Esta multidão milita fortemente em favor de seus cooptadores, sem se dar conta de que esta militância vai contra seus próprios interesses individuais ou mesmo coletivos, como por exemplo, a reforma agrária, legalização do aborto, descriminalização do comércio de drogas recreativas. No que estas pautas afetariam a vida do cidadão médio que não possui latifúndio improdutivo, não tem motivo para abortar e até, em certos casos, consome drogas recreativas?

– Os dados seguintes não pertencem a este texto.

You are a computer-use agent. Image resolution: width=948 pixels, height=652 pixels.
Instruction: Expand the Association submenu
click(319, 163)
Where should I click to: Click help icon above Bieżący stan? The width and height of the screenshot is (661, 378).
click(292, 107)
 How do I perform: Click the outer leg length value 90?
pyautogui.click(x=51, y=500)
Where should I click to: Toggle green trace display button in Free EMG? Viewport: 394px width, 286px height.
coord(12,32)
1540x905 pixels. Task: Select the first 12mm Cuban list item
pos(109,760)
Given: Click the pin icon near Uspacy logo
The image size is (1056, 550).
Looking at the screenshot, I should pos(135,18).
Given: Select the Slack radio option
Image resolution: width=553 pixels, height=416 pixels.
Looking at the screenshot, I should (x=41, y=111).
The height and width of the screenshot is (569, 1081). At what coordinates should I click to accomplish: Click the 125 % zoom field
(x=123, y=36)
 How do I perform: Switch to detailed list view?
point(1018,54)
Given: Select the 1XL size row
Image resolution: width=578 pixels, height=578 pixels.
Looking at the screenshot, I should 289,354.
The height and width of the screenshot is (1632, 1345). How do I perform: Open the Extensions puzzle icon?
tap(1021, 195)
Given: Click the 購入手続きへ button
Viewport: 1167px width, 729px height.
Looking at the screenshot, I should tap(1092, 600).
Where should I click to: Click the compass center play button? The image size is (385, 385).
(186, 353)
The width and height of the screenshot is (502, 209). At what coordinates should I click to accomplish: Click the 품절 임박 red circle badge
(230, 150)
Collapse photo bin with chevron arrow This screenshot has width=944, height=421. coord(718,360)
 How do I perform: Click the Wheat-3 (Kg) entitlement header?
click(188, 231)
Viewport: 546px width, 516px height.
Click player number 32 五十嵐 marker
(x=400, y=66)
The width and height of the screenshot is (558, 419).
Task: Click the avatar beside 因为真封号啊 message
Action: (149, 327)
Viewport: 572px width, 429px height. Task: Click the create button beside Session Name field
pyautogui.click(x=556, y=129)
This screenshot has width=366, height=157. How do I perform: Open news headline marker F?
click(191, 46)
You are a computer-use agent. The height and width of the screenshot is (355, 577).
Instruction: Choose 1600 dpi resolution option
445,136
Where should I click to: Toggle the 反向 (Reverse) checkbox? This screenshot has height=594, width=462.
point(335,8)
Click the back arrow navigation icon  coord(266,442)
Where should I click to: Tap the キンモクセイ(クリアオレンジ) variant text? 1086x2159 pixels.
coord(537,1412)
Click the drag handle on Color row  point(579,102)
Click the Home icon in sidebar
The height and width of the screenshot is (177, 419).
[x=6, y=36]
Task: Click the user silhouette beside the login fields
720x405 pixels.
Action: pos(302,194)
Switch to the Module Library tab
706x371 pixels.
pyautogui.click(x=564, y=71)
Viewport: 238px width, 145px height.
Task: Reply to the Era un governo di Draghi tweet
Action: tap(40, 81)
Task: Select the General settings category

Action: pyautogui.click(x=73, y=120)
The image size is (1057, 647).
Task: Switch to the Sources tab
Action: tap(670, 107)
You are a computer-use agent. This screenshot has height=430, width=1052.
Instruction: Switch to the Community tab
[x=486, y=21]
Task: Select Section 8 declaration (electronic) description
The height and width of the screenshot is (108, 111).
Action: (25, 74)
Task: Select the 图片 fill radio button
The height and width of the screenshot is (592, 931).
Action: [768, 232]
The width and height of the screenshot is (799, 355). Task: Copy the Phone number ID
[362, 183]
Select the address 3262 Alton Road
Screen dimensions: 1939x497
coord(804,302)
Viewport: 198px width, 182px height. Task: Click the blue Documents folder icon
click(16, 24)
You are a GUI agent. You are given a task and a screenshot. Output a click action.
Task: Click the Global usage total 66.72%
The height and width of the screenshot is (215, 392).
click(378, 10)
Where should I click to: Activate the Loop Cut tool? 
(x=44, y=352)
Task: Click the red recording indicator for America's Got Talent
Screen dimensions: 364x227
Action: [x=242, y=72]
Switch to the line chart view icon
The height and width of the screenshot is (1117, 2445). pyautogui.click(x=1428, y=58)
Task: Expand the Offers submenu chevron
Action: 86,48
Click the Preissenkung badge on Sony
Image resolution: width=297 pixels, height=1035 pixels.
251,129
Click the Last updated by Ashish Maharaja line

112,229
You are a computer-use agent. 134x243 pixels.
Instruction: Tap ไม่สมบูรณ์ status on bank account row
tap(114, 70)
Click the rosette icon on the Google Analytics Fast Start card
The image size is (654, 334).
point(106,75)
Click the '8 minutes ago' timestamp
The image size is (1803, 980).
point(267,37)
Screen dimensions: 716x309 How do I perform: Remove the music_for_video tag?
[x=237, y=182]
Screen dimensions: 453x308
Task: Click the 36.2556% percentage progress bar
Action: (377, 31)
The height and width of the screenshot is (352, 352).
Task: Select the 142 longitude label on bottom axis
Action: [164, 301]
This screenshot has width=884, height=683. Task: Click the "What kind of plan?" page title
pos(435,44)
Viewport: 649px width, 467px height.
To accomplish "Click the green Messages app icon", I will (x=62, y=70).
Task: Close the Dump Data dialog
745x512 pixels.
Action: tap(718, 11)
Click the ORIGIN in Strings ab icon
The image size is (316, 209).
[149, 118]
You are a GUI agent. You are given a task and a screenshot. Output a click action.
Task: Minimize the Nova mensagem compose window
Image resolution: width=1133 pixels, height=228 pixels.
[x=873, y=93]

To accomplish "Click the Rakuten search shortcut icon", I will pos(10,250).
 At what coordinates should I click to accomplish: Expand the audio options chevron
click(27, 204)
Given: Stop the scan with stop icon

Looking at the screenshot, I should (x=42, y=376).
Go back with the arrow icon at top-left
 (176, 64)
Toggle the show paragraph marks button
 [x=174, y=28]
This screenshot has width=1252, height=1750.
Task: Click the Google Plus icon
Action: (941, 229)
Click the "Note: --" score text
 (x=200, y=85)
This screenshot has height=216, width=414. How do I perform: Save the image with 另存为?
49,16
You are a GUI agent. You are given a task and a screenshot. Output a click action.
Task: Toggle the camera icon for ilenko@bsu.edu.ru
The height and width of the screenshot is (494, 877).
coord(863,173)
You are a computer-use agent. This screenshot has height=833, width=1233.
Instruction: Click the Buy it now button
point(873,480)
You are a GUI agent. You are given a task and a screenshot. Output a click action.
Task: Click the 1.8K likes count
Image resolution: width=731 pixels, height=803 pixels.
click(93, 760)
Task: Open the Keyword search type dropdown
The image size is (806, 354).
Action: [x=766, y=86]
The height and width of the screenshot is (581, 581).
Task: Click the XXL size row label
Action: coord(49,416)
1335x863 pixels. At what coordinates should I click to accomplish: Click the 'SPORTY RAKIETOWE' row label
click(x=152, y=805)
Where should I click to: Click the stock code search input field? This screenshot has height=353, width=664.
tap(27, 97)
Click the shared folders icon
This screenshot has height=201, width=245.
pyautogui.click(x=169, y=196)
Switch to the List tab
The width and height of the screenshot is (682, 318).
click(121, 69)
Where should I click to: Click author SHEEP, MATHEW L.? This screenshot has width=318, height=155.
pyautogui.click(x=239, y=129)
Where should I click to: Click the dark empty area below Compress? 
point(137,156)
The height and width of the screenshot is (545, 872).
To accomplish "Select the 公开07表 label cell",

Absolutamente nada ou então, seriam até positivas, mas como este indivíduo foi cooptado a defender interesses alheios aos seus, condena estas pautas como se fossem questões negativas e cruciais à sua própria existência.

 

Assim, esta multidão de indivíduos sem identificação ou representação na própria classe social a que pertence, vai se tornando cada vez mais individualista cujas únicas preocupações sociais são aquelas pautadas por seus cooptadores, tornam-se assim, nada mais que massa de manobra dos interesses dos grandes especuladores do capital, de seus líderes políticos e religiosos e desde que, mantenham viva a esperança de que, no ano que vem, possam trocar o carro, o celular por um modelo mais moderno, de que seus filhos conquistem um diploma, independente de conquistarem conhecimento, está tudo bem, tendo ou não um golpe de estado, tendo ou não soberania nacional.

 

Para esta multidão de indivíduos individualistas, só lhes importa o próprio umbigo. Seu vizinho, seu irmão, seu companheiro de estudos, igreja ou trabalho é só outro indivíduo e seu futuro, sua qualidade de vida não lhe dizem respeito.

Isto, infelizmente, é só o começo do fim, não só do Brasil como nação, mas da própria humanidade humanista que se perdeu em algum ponto recente da história.

 

O golpe triunfará e será o pior de todos pois não há sequer a intenção de resistência, há apenas o instinto de sobrevivência de cada um. Cada um, no sentido mais individualista que se possa ter.